Votre fournisseur d’accès va aussi vous faire culpabiliser, sur demande du gouvernement

Pensez à lire vos mails sous la douche

 

L'Assemblée nationale a adopté ce mardi un amendement de la loi relative à la lutte contre le gaspillage. Celui-ci vise à « sensibiliser » les citoyens en imposant aux FAI de d'informer ses abonnés de l'équivalent en émission de gaz à effet de serre des données consommées.

« Cet amendement est une avancée importante qui nous permettra d’approfondir notre réflexion sur l’impact du numérique sur l’environnement », a indiqué la secrétaire d’État Brune Poirson lors de la séance de l’Assemblée nationale du 10 décembre 2019 concernant l’amendement 2529 du projet de loi relatif à la lutte contre le gaspillage. Son but est de sensibiliser les citoyens à leur hygiène numérique afin de réduire les émissions de gaz à effet de serre.

« Il vise à contraindre les fournisseurs d’accès au réseau d’informer les consommateurs de la quantité de données consommées ainsi que de leur équivalent en émissions de gaz à effet de serre, selon une méthodologie définie par l’ADEME, et ce, afin de mieux prendre en compte l’impact du numérique sur l’environnement », explique Mme Véronique Riotton, rapporteure.

Regarder Netflix tue la planète

Dans l’idée, plus de transparence est toujours une bonne chose et permet de mieux se rendre compte de l’impact écologique que peuvent avoir nos nouvelles façons de consommer du contenu. C’est plus ou moins l’équivalent d’une grosse étiquette noire apposée à votre facture internet sur laquelle il y aurait marqué « regarder Netflix tue la planète », avec la photo d’un arbre mort au milieu du désert, sauf qu’il s’agirait d’un chiffre, représentant l’équivalent en CO2 de votre consommation de données numériques.

À ceci près que le calcul serait effectué via une méthodologie définie par l’ADEME — non précisée –, ce qui ne dit pas si elle prend en compte ou non les évolutions techniques du réseau. Il est certain en tout cas que ce calcul ne prendrait en compte que les données consommées sur un intervalle de temps et non les données entreposées, qui génèrent également des gaz à effet de serre (les mails non lus, les services de stockage dans le cloud, etc.).

Faites attention à ce que vous faites

Le calcul d’équivalence « sans difficulté » est ici comparé par Mme Paula Forteza, membre de la commission des lois, à celui des trajets en train ou en avion.
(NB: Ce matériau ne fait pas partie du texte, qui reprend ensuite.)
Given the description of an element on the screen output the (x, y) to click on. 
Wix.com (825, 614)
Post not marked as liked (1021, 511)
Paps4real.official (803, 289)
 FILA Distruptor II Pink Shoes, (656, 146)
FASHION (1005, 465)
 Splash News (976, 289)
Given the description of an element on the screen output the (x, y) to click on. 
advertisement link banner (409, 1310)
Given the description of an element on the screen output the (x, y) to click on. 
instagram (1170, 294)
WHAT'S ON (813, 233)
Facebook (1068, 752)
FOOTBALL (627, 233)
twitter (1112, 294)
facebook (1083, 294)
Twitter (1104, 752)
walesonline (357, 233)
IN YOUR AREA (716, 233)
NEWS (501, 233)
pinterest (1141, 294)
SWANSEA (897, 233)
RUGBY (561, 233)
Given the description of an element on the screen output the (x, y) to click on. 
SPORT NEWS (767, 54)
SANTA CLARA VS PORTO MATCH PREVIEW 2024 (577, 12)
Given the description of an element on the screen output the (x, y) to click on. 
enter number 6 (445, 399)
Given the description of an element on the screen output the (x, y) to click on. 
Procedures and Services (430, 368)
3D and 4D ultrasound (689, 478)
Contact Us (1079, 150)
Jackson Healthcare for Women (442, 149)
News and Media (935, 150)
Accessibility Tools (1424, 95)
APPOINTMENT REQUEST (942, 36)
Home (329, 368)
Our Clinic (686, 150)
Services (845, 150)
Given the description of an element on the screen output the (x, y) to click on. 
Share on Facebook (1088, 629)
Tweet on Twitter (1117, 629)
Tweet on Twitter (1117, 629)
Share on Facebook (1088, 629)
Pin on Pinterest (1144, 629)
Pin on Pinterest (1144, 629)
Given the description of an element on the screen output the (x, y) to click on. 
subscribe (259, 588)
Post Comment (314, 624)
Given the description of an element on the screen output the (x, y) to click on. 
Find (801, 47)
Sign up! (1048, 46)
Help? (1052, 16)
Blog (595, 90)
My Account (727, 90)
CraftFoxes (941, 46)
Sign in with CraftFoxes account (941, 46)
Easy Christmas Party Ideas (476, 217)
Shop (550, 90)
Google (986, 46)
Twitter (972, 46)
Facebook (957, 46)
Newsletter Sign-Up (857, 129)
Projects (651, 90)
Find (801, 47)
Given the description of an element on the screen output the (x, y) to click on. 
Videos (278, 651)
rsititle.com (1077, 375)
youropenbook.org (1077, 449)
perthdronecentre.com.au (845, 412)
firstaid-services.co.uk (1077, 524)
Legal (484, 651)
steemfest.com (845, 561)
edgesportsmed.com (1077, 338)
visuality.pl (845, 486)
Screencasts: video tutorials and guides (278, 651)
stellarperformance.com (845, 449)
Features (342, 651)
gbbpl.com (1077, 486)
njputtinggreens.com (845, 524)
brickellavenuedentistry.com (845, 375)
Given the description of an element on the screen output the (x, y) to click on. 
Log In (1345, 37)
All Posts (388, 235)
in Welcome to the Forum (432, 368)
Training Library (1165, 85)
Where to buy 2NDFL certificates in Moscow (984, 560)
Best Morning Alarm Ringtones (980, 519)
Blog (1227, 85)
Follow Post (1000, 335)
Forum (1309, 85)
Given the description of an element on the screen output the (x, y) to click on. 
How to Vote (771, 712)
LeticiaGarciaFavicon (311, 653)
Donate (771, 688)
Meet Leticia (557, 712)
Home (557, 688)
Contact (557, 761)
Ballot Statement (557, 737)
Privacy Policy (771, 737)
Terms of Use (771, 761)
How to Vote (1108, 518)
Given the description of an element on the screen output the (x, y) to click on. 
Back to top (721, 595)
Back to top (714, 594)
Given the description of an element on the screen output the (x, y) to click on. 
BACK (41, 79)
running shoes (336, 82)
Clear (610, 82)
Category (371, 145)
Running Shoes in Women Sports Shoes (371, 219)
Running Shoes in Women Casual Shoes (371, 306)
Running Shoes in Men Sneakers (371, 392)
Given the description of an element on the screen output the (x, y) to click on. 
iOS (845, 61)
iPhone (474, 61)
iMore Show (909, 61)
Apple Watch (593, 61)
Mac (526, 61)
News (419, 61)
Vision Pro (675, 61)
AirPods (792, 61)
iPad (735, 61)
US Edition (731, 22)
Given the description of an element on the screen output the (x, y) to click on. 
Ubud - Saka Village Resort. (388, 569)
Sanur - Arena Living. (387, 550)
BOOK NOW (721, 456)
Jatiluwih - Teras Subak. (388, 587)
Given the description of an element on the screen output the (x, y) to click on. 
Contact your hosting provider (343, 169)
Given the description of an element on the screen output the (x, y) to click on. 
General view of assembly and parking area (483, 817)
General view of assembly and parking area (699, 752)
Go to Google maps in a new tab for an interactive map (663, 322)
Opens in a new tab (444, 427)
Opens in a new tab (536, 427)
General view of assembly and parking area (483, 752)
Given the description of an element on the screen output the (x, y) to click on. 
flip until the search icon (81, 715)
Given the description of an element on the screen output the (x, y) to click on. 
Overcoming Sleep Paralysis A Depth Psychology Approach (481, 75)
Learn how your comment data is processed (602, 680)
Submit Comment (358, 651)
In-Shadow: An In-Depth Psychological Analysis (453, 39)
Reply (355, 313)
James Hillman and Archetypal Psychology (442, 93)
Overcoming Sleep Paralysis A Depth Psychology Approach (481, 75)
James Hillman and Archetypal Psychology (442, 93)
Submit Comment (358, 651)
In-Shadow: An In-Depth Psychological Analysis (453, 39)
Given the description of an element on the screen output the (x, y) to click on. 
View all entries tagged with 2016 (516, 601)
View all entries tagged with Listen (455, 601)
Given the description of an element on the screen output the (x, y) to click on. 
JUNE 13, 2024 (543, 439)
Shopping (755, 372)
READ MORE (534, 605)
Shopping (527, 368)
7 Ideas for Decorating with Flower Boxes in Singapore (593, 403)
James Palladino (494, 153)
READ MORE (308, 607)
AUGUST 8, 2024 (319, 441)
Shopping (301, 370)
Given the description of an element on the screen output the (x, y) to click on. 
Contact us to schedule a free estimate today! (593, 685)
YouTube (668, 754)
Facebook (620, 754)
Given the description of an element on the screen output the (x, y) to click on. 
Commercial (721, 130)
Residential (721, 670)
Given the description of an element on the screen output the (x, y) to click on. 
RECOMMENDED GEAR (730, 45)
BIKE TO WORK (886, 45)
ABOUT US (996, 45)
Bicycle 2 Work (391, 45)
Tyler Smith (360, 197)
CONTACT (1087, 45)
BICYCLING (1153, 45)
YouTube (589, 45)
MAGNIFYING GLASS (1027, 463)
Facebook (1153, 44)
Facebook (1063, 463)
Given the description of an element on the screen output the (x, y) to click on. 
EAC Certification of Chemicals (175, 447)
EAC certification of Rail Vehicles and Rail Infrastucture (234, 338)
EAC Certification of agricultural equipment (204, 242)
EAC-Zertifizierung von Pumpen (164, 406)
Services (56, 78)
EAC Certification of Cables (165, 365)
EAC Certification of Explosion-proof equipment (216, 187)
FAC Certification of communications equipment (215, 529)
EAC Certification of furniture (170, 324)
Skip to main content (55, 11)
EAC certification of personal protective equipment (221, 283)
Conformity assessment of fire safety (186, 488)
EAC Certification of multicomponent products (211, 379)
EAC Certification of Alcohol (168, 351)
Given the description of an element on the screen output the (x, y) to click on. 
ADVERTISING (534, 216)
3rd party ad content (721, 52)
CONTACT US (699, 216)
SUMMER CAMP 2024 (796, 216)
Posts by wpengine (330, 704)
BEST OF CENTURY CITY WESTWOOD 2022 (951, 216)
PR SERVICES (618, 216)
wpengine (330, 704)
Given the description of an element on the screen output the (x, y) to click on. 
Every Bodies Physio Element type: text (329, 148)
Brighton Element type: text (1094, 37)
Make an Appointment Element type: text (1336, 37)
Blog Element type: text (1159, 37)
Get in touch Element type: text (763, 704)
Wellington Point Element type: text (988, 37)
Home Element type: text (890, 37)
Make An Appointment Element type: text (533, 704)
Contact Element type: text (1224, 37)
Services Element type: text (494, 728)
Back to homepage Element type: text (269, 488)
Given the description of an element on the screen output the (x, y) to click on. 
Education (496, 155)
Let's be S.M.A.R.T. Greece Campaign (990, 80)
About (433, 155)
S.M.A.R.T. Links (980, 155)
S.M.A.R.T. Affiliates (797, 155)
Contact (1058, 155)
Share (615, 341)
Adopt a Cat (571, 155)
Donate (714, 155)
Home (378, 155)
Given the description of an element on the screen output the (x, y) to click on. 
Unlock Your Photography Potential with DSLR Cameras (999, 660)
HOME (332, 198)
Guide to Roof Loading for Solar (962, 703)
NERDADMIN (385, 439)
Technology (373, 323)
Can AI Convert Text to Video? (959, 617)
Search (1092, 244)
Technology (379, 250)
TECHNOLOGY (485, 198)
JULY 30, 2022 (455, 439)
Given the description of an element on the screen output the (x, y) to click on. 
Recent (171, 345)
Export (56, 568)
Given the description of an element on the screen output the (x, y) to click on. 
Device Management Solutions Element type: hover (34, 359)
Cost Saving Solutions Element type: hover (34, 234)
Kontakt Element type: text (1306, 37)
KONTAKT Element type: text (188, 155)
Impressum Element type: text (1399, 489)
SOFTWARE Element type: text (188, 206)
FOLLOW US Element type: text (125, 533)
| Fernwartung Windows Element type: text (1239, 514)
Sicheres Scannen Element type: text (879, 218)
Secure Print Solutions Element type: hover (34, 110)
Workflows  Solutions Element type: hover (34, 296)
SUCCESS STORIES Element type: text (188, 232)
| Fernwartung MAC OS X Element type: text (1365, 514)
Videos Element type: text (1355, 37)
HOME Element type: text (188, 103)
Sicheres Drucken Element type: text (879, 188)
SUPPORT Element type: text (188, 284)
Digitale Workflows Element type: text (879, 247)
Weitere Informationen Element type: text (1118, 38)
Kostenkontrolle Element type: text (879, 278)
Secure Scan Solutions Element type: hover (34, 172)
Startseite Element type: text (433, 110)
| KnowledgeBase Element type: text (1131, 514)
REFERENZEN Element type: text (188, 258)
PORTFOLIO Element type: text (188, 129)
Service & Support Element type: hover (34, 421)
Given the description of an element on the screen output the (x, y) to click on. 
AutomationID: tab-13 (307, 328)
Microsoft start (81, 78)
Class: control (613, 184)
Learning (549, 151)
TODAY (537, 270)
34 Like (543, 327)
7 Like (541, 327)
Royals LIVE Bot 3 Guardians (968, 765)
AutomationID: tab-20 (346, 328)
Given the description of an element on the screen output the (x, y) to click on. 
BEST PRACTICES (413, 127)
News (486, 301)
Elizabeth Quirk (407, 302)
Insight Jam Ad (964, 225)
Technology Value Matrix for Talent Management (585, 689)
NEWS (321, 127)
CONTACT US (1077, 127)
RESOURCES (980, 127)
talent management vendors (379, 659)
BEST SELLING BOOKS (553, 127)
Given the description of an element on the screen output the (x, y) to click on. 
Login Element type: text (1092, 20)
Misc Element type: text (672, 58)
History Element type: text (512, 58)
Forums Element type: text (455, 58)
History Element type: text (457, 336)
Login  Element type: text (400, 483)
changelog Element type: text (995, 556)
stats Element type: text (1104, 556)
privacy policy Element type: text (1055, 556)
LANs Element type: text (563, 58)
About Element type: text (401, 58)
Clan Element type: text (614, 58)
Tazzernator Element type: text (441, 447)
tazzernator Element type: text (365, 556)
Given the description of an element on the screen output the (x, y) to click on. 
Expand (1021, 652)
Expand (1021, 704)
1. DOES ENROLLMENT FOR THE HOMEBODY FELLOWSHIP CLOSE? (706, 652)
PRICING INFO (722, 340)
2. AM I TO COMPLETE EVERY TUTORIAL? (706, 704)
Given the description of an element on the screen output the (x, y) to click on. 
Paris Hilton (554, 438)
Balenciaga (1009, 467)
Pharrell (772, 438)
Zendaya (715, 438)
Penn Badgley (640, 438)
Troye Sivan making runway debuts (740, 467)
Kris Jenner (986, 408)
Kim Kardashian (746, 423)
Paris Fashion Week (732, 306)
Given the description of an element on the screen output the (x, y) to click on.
Un point qui entre en contradiction avec les propos de Mme Véronique Riotton qui affirme, lorsqu’il est question de « demander aux fournisseurs d’accès à internet d’établir un bilan annuel de leur consommation totale de données numériques et de ses impacts environnementaux », que « nous nous heurtons à la difficulté de mesurer selon une méthode fiable ». Deux poids, deux mesures.

La culpabilité sur les utilisateurs

S’il est vrai qu’il faut « sensibiliser nos concitoyens à l’impact de leur consommation numérique », selon les mots de la secrétaire d’État, alors qu’Internet consomme aujourd’hui plus de 10 % de l’électricité mondiale, préciser qu’« il n’est absolument pas question, au travers d’une meilleure information du consommateur, de pénaliser nos entreprises, bien au contraire » tend à faire reposer tout le poids du réchauffement climatique sur les usagers sans chercher un moyen d’en atténuer les effets.

Chercher à pousser les FAI et opérateurs à optimiser leurs infrastructures pour réduire leur production de gaz à effet de serre ou taxer les données consommées seraient des mesures certainement plus efficaces, mais qui feraient davantage de mécontents. Ce n’est pas tout de se donner bonne conscience, il faut le faire dans le respect des lobbys.